Tommy Whitehead is the owner of TomCo Solutions, an LGBTBE-certified construction company in the Tampa, Florida area. TomCo Solutions is one of just 50 businesses around the U.S. with this certification. But he’s looking to create a more inclusive environment for other LGBTQ+ individuals in the construction industry through his new organization, the Pride Construction Coalition.

The organization’s website states, “Pride Construction Coalition, Inc is an organization formed to unite and empower LGBT Construction Professionals, fostering their networking and advocacy. We strive to promote economic growth while upholding the principles of diversity, equity, and inclusion. We will provide support to LGBTQ+ charities and other charitable organizations through social activities, fundraising, and volunteer work.”

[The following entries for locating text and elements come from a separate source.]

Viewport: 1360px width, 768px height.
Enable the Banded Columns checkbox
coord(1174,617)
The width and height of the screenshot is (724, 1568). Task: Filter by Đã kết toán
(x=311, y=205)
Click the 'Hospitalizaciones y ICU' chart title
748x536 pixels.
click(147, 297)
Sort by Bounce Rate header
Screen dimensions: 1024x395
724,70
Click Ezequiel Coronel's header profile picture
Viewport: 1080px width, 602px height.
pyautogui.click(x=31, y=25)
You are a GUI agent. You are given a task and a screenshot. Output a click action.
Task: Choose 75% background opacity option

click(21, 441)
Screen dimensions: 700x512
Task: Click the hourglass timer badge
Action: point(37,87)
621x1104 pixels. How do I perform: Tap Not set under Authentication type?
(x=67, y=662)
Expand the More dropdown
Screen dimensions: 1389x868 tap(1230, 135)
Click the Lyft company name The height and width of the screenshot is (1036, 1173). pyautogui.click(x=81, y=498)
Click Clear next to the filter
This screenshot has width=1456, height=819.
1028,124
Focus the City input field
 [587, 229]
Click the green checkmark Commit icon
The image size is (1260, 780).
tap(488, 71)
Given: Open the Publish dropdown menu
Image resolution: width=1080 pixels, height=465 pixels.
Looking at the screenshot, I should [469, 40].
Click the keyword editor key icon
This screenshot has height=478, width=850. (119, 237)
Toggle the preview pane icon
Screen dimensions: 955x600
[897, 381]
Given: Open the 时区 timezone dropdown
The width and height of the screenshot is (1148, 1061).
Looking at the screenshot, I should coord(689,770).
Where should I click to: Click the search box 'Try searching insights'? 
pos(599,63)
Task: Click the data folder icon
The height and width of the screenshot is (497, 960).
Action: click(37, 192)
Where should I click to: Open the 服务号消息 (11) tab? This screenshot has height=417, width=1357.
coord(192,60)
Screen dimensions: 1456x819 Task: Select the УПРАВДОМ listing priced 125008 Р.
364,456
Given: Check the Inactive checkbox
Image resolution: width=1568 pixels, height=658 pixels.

Whitehead told Spectrum News 9, “There are a lot of barriers in this industry for LGBT individuals. We don’t want to be looked at differently and sometimes we have to stand up and say hey, we’re just professionals; we’re here to do our job.”

Zippia, an online career resource, estimates that only about 2 percent of all construction workers are members of the LGBTQ+ community. So, there’s not a huge amount of representation in the industry. And through construction businesses and projects must adhere to all anti-discrimination laws, initiatives and groups like Pride Construction Coalition can go a long way toward making historically marginalized groups feel more welcome.

This isn’t the first initiative aimed at improving LGBTQ+ representation in the building and construction industry. A few years ago, the Associated General Contractors of California partnered with the LGBTQ+ advocacy group BuildOUT California to promote inclusion.

Part of the goal of this partnership was to encourage more interest in the profession, especially among young people.

Peter Tateishi, AGC of California CEO said back in 2021, “If you are a minority or LGBTQ+ and you don’t feel that you are represented or welcome, then you’re not going to pursue [a career in construction], no matter how much money we tell them they can make.”

Business owners in many industries, including construction, tend to want to build teams simply based on talent and qualifications. But when certain groups don’t feel welcomed in an industry, whether that’s due to actual discrimination or just a general lack of representation, there may be a significantly smaller talent pool to draw from.

Groups and initiatives like the Pride Construction Coalition can go a long way toward improving representation for LGBTQ+ individuals in the industry. But other business owners can make smaller changes like creating a welcoming environment and providing opportunities for a diverse workforce, which can add up over time.